Problem details ▸
Give each line of the material as a string in a JSON list, skipping blank lines. Begin at the line that contains "The image size is (842, 2576)." and stop after the line that contains "coordinates (401, 2538).".

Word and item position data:

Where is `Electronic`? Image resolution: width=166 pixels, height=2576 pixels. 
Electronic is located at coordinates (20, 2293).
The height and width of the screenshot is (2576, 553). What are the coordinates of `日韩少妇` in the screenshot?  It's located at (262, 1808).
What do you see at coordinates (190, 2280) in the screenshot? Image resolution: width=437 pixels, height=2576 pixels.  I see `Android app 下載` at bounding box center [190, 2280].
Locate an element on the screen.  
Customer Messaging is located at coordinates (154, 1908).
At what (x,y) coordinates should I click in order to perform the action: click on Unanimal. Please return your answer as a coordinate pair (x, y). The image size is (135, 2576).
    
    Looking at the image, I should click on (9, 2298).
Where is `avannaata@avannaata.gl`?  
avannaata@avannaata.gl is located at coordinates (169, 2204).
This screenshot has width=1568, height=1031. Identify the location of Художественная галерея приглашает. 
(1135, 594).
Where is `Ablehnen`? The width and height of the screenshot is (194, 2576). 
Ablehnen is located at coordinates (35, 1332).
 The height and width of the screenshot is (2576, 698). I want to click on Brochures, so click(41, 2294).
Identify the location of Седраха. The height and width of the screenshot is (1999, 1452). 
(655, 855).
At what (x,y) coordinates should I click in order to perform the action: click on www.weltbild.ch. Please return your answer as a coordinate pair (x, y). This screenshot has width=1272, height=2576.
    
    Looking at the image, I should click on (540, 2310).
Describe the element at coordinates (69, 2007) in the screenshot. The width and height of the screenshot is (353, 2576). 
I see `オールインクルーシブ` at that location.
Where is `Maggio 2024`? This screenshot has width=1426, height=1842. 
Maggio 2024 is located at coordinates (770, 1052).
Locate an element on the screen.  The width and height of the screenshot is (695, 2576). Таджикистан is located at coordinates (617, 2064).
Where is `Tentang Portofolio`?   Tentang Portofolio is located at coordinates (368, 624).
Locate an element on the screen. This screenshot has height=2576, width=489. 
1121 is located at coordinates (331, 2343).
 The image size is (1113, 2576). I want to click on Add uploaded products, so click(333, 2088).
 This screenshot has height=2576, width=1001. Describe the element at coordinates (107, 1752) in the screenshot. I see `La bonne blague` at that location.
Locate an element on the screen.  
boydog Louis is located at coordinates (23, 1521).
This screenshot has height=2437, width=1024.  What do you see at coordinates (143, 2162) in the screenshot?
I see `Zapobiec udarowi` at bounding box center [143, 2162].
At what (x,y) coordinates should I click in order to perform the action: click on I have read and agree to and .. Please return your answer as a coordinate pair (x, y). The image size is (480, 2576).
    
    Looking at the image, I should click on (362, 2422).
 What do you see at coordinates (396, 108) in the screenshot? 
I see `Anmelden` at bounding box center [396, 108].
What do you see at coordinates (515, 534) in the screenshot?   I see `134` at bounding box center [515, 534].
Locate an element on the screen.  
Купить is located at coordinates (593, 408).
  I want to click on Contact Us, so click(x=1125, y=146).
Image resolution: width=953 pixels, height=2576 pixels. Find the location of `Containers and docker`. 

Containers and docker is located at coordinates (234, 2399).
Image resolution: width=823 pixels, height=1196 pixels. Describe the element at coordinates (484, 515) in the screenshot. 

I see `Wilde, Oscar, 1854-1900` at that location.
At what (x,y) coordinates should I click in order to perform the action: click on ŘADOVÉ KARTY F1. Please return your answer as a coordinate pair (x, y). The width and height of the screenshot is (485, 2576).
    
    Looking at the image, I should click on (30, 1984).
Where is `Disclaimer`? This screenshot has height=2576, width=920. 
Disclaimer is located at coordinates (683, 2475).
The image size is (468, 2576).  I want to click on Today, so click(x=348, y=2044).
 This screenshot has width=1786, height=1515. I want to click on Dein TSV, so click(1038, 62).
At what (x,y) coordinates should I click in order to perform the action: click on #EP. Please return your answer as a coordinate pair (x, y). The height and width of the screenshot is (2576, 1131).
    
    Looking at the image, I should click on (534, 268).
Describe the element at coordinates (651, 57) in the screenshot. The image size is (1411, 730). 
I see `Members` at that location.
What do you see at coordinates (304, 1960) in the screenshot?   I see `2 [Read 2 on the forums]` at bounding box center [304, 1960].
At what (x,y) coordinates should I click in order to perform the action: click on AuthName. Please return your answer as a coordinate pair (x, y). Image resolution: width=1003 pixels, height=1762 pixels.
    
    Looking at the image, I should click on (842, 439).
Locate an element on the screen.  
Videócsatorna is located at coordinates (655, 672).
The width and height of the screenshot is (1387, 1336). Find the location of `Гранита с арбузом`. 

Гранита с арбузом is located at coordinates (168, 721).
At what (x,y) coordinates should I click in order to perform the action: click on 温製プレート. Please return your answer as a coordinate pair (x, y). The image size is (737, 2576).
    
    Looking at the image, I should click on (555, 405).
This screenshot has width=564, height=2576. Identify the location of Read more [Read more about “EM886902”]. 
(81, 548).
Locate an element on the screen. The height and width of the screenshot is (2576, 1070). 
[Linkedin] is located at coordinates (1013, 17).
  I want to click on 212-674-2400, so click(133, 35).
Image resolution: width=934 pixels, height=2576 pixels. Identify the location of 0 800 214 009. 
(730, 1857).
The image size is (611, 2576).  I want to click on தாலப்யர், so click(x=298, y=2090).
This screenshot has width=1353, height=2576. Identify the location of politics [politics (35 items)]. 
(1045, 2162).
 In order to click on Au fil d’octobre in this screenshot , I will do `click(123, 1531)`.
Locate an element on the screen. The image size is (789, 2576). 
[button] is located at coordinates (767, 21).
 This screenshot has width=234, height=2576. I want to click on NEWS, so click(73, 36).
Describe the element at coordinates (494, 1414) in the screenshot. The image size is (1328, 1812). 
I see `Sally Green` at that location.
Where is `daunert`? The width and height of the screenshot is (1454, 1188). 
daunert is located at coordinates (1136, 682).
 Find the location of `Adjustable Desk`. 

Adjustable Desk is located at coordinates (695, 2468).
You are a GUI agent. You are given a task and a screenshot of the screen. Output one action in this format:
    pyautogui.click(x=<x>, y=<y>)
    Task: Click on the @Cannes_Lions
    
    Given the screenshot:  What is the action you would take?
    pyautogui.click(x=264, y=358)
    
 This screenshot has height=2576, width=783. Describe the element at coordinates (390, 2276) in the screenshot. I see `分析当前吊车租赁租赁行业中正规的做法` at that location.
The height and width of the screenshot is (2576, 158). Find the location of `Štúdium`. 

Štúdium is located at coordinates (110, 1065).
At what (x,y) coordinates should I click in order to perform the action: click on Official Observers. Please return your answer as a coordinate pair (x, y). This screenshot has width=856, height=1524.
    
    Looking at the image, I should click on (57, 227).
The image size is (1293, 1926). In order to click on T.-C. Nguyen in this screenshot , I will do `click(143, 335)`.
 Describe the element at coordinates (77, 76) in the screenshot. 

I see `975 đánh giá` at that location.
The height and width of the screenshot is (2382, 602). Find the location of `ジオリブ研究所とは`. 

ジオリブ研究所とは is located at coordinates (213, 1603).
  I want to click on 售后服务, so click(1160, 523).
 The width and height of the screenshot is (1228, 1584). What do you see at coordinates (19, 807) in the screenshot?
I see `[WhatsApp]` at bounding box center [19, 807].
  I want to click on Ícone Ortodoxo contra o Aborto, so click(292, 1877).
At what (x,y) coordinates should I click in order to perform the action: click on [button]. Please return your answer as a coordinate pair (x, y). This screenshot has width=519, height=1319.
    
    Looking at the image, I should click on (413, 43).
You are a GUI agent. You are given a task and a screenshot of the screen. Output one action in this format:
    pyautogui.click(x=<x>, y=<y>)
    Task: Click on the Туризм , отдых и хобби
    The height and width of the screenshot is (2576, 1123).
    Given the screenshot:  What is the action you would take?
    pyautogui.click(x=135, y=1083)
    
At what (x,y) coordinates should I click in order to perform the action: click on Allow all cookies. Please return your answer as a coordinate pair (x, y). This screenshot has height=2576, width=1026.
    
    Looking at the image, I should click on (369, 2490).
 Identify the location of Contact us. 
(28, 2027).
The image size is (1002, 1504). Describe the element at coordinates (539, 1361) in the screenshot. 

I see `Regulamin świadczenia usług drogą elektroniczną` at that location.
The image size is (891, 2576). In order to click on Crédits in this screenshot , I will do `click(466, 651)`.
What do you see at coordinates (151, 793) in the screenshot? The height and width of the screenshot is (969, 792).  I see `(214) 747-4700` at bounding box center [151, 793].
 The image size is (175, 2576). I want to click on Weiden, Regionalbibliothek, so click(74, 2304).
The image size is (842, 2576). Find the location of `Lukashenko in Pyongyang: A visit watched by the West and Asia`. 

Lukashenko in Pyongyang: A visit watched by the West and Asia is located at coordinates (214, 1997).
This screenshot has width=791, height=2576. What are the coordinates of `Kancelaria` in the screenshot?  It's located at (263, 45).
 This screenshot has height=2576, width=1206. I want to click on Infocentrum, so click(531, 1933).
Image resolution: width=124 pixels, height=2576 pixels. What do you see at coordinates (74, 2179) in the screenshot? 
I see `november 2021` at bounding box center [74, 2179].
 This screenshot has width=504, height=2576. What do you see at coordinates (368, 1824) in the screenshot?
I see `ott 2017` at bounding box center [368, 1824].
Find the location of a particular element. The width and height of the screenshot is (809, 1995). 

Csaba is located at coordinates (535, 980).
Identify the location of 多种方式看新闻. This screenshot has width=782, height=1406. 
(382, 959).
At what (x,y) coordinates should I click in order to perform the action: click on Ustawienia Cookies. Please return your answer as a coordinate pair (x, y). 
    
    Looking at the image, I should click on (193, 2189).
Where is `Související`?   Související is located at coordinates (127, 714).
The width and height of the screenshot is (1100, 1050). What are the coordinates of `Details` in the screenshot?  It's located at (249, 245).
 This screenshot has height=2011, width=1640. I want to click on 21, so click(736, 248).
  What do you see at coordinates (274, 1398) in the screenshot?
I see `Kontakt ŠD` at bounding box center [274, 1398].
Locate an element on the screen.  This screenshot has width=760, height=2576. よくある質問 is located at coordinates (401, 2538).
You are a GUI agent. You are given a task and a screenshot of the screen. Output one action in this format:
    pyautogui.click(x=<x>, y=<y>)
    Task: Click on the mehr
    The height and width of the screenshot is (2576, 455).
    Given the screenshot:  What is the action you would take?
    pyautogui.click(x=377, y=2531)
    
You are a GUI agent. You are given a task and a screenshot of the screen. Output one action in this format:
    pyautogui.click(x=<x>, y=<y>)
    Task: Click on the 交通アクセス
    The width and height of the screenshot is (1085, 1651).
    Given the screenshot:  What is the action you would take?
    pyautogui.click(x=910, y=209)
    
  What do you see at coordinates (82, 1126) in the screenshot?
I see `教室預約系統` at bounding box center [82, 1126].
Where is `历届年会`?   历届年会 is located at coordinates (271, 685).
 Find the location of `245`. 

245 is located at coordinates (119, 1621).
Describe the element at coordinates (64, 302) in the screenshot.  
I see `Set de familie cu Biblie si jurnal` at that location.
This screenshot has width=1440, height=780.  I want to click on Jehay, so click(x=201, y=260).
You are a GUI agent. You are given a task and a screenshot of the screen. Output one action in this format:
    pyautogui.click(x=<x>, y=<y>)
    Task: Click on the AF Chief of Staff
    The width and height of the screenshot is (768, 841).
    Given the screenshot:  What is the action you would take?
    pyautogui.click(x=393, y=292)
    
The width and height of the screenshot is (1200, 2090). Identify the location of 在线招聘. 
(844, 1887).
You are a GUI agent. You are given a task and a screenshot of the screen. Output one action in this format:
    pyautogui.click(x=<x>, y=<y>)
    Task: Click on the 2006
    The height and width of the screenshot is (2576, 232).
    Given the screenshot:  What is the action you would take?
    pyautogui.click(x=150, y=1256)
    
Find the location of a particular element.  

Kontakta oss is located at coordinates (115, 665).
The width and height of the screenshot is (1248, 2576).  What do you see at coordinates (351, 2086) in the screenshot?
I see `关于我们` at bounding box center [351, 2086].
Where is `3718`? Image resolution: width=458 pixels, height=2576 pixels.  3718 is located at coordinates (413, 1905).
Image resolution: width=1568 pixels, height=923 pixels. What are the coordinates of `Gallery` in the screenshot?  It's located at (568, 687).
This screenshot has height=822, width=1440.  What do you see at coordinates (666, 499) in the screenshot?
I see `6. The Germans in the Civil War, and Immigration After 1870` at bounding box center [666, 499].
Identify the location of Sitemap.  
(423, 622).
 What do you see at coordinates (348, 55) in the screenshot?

Written answer ▸
[
  "The image size is (842, 2576). Find the location of `Lukashenko in Pyongyang: A visit watched by the West and Asia`. ",
  "Lukashenko in Pyongyang: A visit watched by the West and Asia is located at coordinates (214, 1997).",
  "This screenshot has width=791, height=2576. What are the coordinates of `Kancelaria` in the screenshot?  It's located at (263, 45).",
  " This screenshot has height=2576, width=1206. I want to click on Infocentrum, so click(531, 1933).",
  "Image resolution: width=124 pixels, height=2576 pixels. What do you see at coordinates (74, 2179) in the screenshot? ",
  "I see `november 2021` at bounding box center [74, 2179].",
  " This screenshot has width=504, height=2576. What do you see at coordinates (368, 1824) in the screenshot?",
  "I see `ott 2017` at bounding box center [368, 1824].",
  "Find the location of a particular element. The width and height of the screenshot is (809, 1995). ",
  "Csaba is located at coordinates (535, 980).",
  "Identify the location of 多种方式看新闻. This screenshot has width=782, height=1406. ",
  "(382, 959).",
  "At what (x,y) coordinates should I click in order to perform the action: click on Ustawienia Cookies. Please return your answer as a coordinate pair (x, y). ",
  "    Looking at the image, I should click on (193, 2189).",
  "Where is `Související`?   Související is located at coordinates (127, 714).",
  "The width and height of the screenshot is (1100, 1050). What are the coordinates of `Details` in the screenshot?  It's located at (249, 245).",
  " This screenshot has height=2011, width=1640. I want to click on 21, so click(736, 248).",
  "  What do you see at coordinates (274, 1398) in the screenshot?",
  "I see `Kontakt ŠD` at bounding box center [274, 1398].",
  "Locate an element on the screen.  This screenshot has width=760, height=2576. よくある質問 is located at coordinates (401, 2538)."
]